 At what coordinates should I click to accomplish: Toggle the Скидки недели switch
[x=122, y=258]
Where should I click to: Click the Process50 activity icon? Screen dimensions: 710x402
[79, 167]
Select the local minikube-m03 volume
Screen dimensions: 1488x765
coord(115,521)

§ Problem details
Your answer must be the line holding "Where should I" and every later line of the entries above, written out exactly, and nothing else.

§ Written solution
Where should I click to: Click the Process50 activity icon? Screen dimensions: 710x402
[79, 167]
Select the local minikube-m03 volume
Screen dimensions: 1488x765
coord(115,521)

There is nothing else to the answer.